Cazes (pronounced KAY-ziss) bought the store in 1997 after the previous owner died. In September, he will turn it over to a new owner and retire. The store, which sells everything from toys to housewares to holiday ornaments, first opened on Rockaway Avenue as Woolworth’s in the early 1900s. Raindew Family Centers will take over the location next month, once Cazes clears out the last of his merchandise. It will be called Raindew Express. The new owner plans to renovate the interior and continue the tradition of customer service established by his predecessor.

“Morris’s is basically a very service-oriented company,” said John Mazoujian, Raindew’s president. “Anything they can do for a customer they’ll do.”

Mazoujian owns four other stores, in Bayside, Manhasset, Floral Park and Flushing, Queens, and the family-owned business was founded in 1968. “We’re looking forward to opening up and doing a lot for the community,” he said.
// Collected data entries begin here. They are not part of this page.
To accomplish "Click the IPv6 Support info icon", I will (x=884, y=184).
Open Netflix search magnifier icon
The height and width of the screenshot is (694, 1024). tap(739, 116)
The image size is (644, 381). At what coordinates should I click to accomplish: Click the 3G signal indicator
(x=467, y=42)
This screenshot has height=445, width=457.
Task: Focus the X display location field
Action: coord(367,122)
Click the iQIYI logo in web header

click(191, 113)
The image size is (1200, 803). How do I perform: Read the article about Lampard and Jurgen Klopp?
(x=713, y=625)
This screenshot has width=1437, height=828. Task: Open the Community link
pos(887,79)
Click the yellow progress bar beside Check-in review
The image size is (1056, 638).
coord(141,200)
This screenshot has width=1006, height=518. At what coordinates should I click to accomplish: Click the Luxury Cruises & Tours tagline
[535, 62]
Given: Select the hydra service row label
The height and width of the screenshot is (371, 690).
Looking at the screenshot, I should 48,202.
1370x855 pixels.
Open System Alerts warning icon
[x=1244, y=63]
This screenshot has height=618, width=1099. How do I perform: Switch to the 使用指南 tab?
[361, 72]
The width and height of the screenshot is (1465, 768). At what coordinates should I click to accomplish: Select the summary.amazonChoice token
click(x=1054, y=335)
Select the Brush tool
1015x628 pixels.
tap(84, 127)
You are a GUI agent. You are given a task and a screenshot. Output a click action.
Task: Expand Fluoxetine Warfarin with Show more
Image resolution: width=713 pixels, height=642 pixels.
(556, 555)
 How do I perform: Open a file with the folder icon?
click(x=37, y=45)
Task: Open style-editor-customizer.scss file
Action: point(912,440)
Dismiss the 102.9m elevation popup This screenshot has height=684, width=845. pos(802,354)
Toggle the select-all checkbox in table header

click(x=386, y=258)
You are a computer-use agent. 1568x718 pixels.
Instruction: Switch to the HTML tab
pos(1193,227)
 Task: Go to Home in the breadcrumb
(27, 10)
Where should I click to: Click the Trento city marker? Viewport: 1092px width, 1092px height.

Cazes said he has been consoling longtime customers ever since he announced the store would close, but he emphasized that much will remain the same, because his beloved employees were hired by the store’s new owner.

“You’re going to come in and you’re going to see me,” said manager Robin Cabral. “They’ve grown to like us. We’re very personal with our customers. We’ve known them for so many years … We know them by name; we’ve watched their children grow up. We take them by the hand to the merchandise.”

Cabral has worked with Cazes for more than 30 years. He hired her at 21 to work at his Queens store, Lewis’s of Woodhaven.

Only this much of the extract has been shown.